The Bethesda African Cemetery Coalition, led by Dr. Marsha Coleman-Adebayo of Bethesda's Macedonia Baptist Church, has been recognized for its ongoing work by the 400 Years of African-American History Commission. Comprised of high-profile institutions including the Smithsonian Institution of African-American History and Culture, Howard University and the National Park Service, the commission has awarded BACC with a financial grant to further its work.
Coleman-Adebayo said the grant will fund a pop-up tabletop exhibit that will tell the story of the ongoing desecration of the Moses African Cemetery in Bethesda, and of the River Road community around it, which was founded by former slaves from an adjacent plantation. The exhibit will have removable panels that will allow it to tell different versions of the story to students of different grade levels. It could also transition from an exhibit on the present movement to save the cemetery for an activist audience, to a historical exhibit on the River Road community for an audience of historians.

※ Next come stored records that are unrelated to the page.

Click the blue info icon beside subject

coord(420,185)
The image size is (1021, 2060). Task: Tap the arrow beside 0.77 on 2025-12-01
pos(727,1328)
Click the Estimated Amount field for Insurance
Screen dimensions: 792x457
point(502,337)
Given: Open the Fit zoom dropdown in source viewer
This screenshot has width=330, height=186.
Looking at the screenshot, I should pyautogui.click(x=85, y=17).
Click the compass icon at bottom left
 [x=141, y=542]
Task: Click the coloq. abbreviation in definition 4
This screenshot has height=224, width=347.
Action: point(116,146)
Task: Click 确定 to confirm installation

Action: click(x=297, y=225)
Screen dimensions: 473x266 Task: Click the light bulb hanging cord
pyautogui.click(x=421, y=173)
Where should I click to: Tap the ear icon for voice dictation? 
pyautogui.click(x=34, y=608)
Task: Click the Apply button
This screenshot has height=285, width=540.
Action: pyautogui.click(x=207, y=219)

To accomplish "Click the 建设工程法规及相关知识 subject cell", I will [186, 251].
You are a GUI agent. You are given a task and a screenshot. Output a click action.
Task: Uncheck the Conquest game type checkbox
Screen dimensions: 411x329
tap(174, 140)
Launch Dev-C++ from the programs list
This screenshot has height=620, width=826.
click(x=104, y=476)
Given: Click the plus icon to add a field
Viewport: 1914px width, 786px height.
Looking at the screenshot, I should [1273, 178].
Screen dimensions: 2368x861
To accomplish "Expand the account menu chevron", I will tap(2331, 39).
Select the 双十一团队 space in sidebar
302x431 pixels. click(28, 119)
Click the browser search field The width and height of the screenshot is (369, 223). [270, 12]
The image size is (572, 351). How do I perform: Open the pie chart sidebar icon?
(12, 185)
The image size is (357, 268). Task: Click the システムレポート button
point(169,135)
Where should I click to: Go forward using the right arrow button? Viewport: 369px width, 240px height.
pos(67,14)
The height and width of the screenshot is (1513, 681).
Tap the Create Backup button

The excitement over winning the grant is tempered by the ongoing cemetery fight, Coleman-Adebayo said, which at the moment is centered on excavation of property at the cemetery's edge for a self-storage building. “While we are humbled and delighted at the recognition this grant represents, we receive it with heavy hearts, as at this very moment when we should be celebrating, aggressive heavy equipment is destroying our ancestors’ final resting place. It is well beyond time for County Executive, Marc Elrich, to stop this blatant and racist destruction of a national and international treasure."
1 comment:
If it's such a "treasure" then why did the church sell the cemetery grounds back in the 50s? Why did they have so little regard for their dead ancestors that they sold the plots containing their very bones? The church members themselves are responsible for the so-called 'desecration'. How much money did they get to waste on this parking lot?